Niagara Gazette — What's not changed is Pettine's attacking philosophy. He's brought to Buffalo a system featuring many of the same principles as the one that led to the Jets ranking in the NFL's top 10 in fewest yards allowed in each of the past four years.
Pettine's defense is not an easy one to label.
It's a hybrid, based upon a 3-4 (three-linemen, four-linebacker) philosophy, but can easily switch to a 4-3 or 5-2 look depending on the situation.
"I think the cornerstone of this system is flexibility," Pettine said. "A big part of the NFL is identifying pre-snap in a game. We want to limit the amount of pre-snap information we're putting out to an offense. And that's why we look for guys that have that type of versatility."

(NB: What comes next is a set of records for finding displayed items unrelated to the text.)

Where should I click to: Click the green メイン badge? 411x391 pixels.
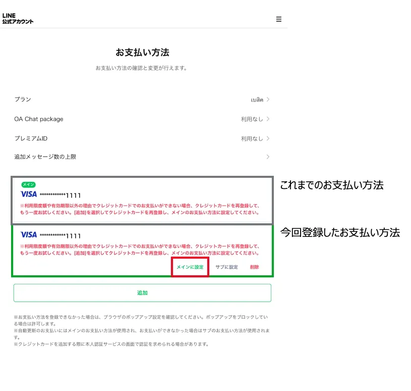pyautogui.click(x=28, y=185)
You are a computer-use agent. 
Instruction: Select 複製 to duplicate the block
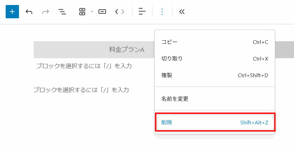pos(215,75)
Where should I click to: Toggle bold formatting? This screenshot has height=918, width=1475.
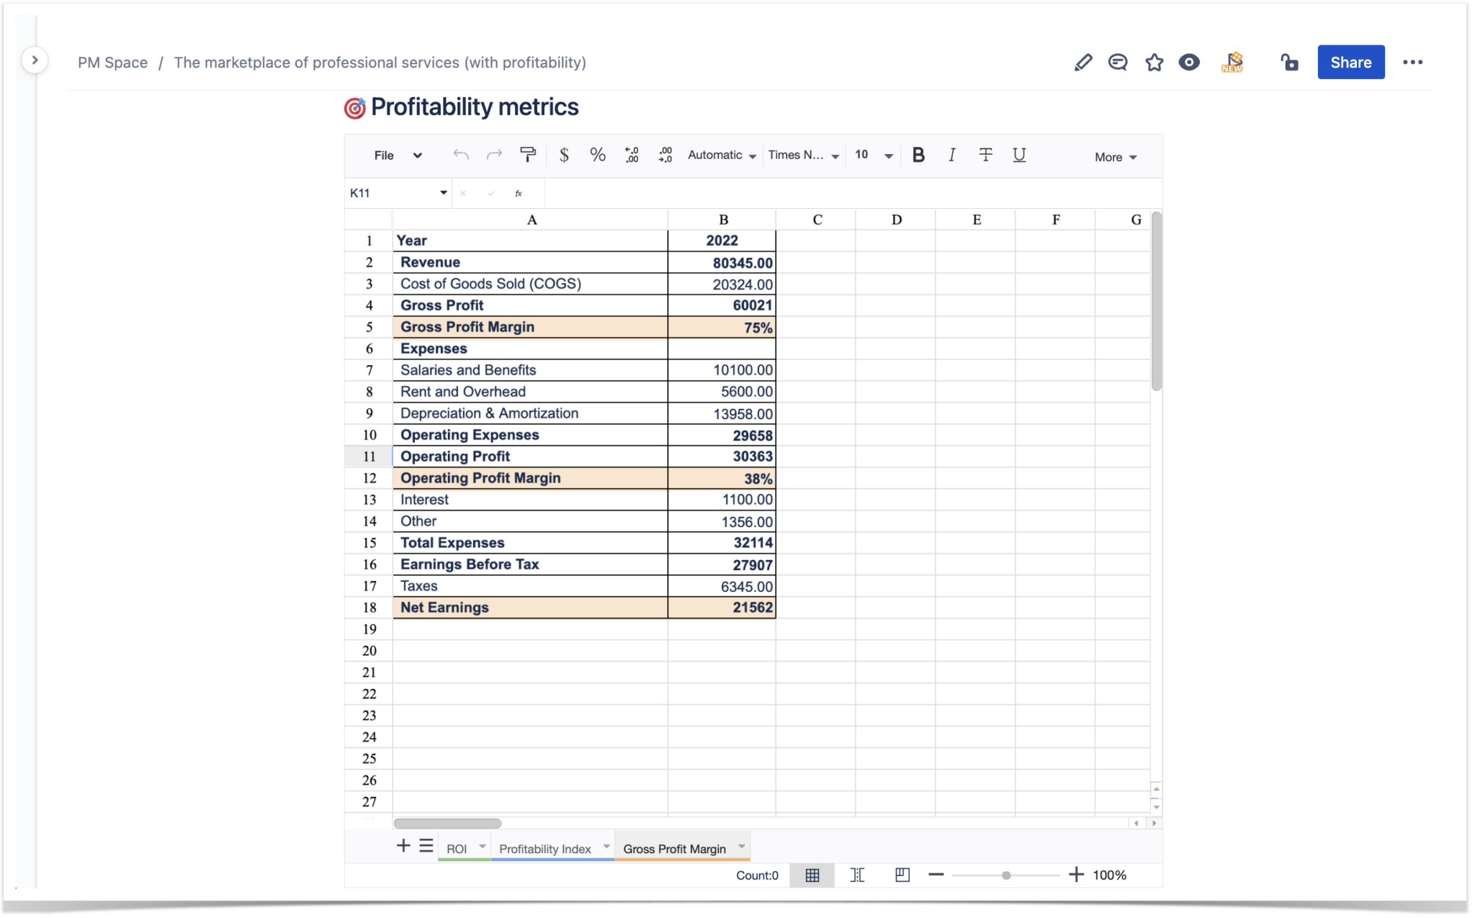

That objective is a reason why the Bills acquired linebacker Jerry Hughes in a trade three weeks ago that sent linebacker Kelvin Sheppard to Indianapolis. Hughes has experience playing several positions, while Sheppard was limited to playing the middle linebacker spot.
"Multiple guys doing multiple things," defensive end Mark Anderson said. "That's what's going to create that element of surprise. Offenses aren't going to know where the blitz is coming from. It's going to be just confusion out there."
Pettine is also counting on that confusion to help hide some of his unit's deficiencies.
The Bills are very young at linebacker, and preparing to give rookie second-round draft pick, Kiko Alonso, an opportunity to start. They also have questions in the defensive backfield, especially with star safety Jairus Byrd's status uncertain while he attempts to negotiate a new contract.
"We're going to be aggressive, relentless," Pettine said. "I think you can eliminate some of the youthful mistakes by putting pressure on people."